Caldecott must have been an effective pastor, who could break through Steinmetz's isolation and establish a link which made it possible for Steinmetz to be as human as he could be in the context of the Schenectady church, and to bring out aspects of his humanity for which there was no place in his technical role. Caldecott seems to have been largely responsible for the airing of Steinmetz's views on religion, although he disagreed with them. As a pastor, rather than playing on Steinmetz's weaknesses, he developed and made visible his strengths. So be it.

3 comments:

LaReinaCobre said...

Took me a while to get around to reading this entry, but I'm glad I did. I am sending this one to the bf; he is a scientist and ignostic; I think he'd appreciate it.

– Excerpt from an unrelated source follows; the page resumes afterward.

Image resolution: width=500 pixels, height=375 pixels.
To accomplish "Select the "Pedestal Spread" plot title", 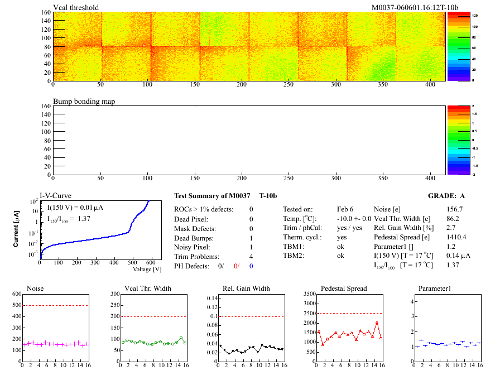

I really like examples of people from disparate backgrounds forming relationships and helping each other in life.

LaReinaCobre said...

p.s. You should put this in Wikipedia!

LinguistFriend said...

LRC:
Thank you for your comments. Steinmetz was a strange man, but he was one of us, as Joseph Conrad wrote of a non-hero of one of his short novels.
There is no good biography of Steinmetz, according to the most recent encyclopedia article I have seen. One would need that to write a good encyclopedia article. I drew mainly on two biographies and Caldecott's comments in the collection, as well as two of
Steinmetz's books on math and circuits that I found in LA.